In FXS, the number of GABAARs in certain brain cells is decreased, which allows the nerve cells to become very excitable. The type of brain cells affected are located in areas of the brain known to be involved in memory, sleep, anxiety, and seizure activity. This lack of inhibition can cause the symptoms seen with FXS. Present treatments to overcome the reduced inhibition include drugs that boost the inhibitory electrical signal flowing through all GABAARs. However, this mechanism of action can make people feel drowsy or put them to sleep. Instead, we are proposing a new mechanism for treatment. We are proposing to use drugs, called neurosteroids, that are based on naturally occurring compounds that are normally made in the brain and apply them to increase the number of GABAARs in only the brain cells that have the deficit.

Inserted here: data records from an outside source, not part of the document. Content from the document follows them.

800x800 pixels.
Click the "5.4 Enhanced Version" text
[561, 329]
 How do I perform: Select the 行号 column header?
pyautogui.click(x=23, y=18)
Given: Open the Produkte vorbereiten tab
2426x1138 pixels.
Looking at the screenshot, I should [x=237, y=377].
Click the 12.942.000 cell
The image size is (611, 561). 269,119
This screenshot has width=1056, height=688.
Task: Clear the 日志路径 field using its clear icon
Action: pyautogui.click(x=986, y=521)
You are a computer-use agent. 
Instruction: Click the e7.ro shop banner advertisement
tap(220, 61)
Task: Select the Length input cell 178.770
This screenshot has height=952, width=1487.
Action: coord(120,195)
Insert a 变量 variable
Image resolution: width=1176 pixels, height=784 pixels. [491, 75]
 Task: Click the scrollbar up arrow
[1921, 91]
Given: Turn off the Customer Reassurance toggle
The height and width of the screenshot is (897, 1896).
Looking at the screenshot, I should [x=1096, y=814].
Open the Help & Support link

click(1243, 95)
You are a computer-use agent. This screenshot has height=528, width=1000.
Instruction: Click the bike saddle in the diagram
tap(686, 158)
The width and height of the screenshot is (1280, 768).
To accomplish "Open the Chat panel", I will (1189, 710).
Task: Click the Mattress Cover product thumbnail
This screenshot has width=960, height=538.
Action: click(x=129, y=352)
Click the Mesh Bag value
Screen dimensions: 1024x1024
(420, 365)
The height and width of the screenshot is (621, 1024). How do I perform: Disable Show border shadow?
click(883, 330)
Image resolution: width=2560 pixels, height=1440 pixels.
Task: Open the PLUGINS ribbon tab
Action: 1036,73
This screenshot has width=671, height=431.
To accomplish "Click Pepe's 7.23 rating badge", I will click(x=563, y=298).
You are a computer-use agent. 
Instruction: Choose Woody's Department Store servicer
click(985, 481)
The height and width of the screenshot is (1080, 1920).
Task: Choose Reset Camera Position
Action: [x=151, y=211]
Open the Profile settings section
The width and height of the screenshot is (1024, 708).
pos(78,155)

This work is innovative as we apply our novel findings on trafficking of GABAARs to the surface of cells. We have recently discovered that these naturally occurring neurosteroid compounds boost the numbers of GABAARs on the surface of brain cells and increase the inhibitory electrical signal. Rather than just increasing the weak inhibitory signal in FXS, our work seeks to boost GABAARs numbers back to normal and therefore overcome the deficit seen in FXS. In so doing, this can reverse many of the symptoms associated with FXS.
We will use a knockout mouse missing the gene that encodes for FMRP (Fmr1-/-), a widely validated model of the analogous human syndrome. We will use this mouse to examine (1) the biochemical changes to the GABAAR when cells are treated with neurosteroids, (2) the inhibitory electrical signal from brain cells that have received the neurosteroid treatment, and (3) the behavior of Fmr1-/- mice treated with neurosteroids.
In performing this study, we will gain a more in-depth knowledge on mechanisms that underlie reduced inhibition in the brains of individuals with FXS in particular and ASD in general. This will have an impact in the ASD research field as new pathways that influence receptor number will be explored. For individuals with ASD, this research will suggest a novel form of therapeutics that would treat their symptoms and kick start further drug development that targets not just the receptor but also how increase receptor numbers on the surface of the cell.